LLM01: Prompt Injection
An attacker manipulates an LLM's behaviour by inserting instructions into the prompt — directly ('ignore previous instructions') or indirectly (a malicious instruction planted in a webpage, document, or RAG corpus the LLM reads). Traditional input validation fails because LLMs are trained to follow natural-language instructions. Defenses: separate system and user prompts using structured APIs, sanitize and filter inputs, treat external content as untrusted, constrain agent tool access.
LLM02: Insecure Output Handling
An application passes LLM output to a downstream system without sanitization. Rendering as HTML → XSS. Passing as SQL → SQL injection. Executing as shell → RCE. Sending as email → spam/phishing. Defense: treat every LLM output as untrusted user input. Encode, parameterise, validate against an allow-list before downstream use.
LLM03: Training Data Poisoning
An attacker introduces malicious content into the dataset used to train or fine-tune an LLM, causing backdoor behaviour on specific triggers. Most production apps using OpenAI / Anthropic / Google API models inherit base-model defenses, but the risk applies to your fine-tuning corpus and your RAG sources. Defense: verify training data provenance, isolate fine-tuning sets, monitor outputs for trigger-based anomalies.
LLM04: Model Denial of Service
An attacker submits prompts that consume disproportionate compute, hitting context-window limits, triggering loops, or running up an unbounded bill. Defense: per-user prompt rate limits, max-token enforcement, timeout budgets per request, billing alerts on cost-per-user anomalies.
LLM05: Supply Chain Vulnerabilities
Risk in the LLM dependency tree — frameworks (LangChain, LlamaIndex), vector DB clients, embedding libraries, model artifacts. A compromised library shipped through normal package management can exfiltrate prompts or steer outputs. Defense: pin model versions, audit dependency tree, subscribe to provider security advisories, use SBOM for AI pipelines.
LLM06: Sensitive Information Disclosure
The LLM reveals secrets, PII, training data, or system prompts because they were included in the prompt or fine-tuning. Defense: never send secrets into the prompt unless absolutely necessary, redact at the boundary, classify RAG documents and gate retrieval by user permission, audit logs for accidental disclosure.

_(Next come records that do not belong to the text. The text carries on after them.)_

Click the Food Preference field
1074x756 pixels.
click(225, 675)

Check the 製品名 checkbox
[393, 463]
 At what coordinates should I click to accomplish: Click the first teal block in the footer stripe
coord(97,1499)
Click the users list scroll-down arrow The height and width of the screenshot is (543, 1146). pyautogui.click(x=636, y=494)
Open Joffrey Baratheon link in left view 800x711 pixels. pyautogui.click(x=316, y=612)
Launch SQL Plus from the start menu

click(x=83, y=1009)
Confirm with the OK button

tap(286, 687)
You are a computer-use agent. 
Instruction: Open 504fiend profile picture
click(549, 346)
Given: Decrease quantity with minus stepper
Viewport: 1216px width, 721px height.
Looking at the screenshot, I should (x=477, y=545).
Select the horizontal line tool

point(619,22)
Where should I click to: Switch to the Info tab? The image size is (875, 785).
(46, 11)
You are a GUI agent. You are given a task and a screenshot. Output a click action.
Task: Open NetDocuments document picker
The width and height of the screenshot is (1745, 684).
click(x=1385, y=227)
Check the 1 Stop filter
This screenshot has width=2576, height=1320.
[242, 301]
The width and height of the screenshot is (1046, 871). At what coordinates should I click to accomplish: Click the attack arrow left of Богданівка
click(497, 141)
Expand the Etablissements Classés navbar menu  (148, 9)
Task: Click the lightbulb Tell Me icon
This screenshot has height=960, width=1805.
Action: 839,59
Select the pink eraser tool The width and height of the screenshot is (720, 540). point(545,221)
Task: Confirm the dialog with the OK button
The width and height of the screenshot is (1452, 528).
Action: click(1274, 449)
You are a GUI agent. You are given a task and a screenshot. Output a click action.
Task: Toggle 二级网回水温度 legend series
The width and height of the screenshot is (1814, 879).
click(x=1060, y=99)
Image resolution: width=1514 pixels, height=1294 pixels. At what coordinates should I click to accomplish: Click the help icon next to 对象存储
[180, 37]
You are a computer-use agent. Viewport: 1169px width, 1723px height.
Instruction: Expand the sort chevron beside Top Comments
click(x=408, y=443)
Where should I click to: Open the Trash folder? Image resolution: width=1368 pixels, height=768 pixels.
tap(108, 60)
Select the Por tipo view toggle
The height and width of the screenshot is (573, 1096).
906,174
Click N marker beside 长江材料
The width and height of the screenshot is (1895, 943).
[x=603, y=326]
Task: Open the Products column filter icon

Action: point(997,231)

LLM07: Insecure Plugin Design
A plugin or tool the LLM can invoke has weak input validation, exposes admin-level operations, or trusts LLM-generated parameters without verification. Defense: tight tool input schemas, server-side validation of every tool invocation, no admin operations exposed to LLM-callable surface, audit every tool call.
LLM08: Excessive Agency
An LLM agent has more permissions, tools, or autonomy than the task requires. When (not if) it is prompt-injected, the blast radius is the full permission set. Defense: least-privilege tool access, human-in-the-loop for high-risk actions, scoped credentials per invocation, dry-run mode for destructive operations, default-deny on unrecognised intents.
LLM09: Overreliance
Users or downstream systems trust LLM output as authoritative when it should be reviewed. Hallucinations enter business logic, code, medical advice, legal text. Defense: human-in-the-loop checkpoints for high-stakes outputs, display confidence + provenance, never present LLM output without traceable sourcing for regulated domains.
LLM10: Model Theft
An attacker exfiltrates a proprietary model — weights, fine-tuning data, system prompts — through API abuse, side-channel attacks, or insider access. Defense: rate-limit + monitor for distillation patterns, segment model artifacts by access tier, encrypt at rest, audit every model-export action, watermark outputs where feasible.
How to test an LLM application for these risks
Testing LLM applications is hybrid manual + automated. Manual red-team explores novel prompt vectors — role-play, multi-turn escalation, indirect injection via documents the agent reads. Automated probes — Garak, PyRIT, Bachao.AI's LLM probe suite — run thousands of variations against your endpoint and report regressions on every deploy. Coverage should span OWASP LLM Top 10, MITRE ATLAS, and AI Village's indirect-prompt-injection corpus. Treat findings as standard P1/P2 security bugs, with a defined SLA for remediation.